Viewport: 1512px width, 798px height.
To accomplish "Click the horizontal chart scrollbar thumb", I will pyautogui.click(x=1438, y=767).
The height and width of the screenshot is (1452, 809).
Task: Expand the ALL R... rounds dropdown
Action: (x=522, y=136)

* What you are asked to do: Without leaving anything out, repeat every entry shown above.

* Result of the task:
Viewport: 1512px width, 798px height.
To accomplish "Click the horizontal chart scrollbar thumb", I will pyautogui.click(x=1438, y=767).
The height and width of the screenshot is (1452, 809).
Task: Expand the ALL R... rounds dropdown
Action: (x=522, y=136)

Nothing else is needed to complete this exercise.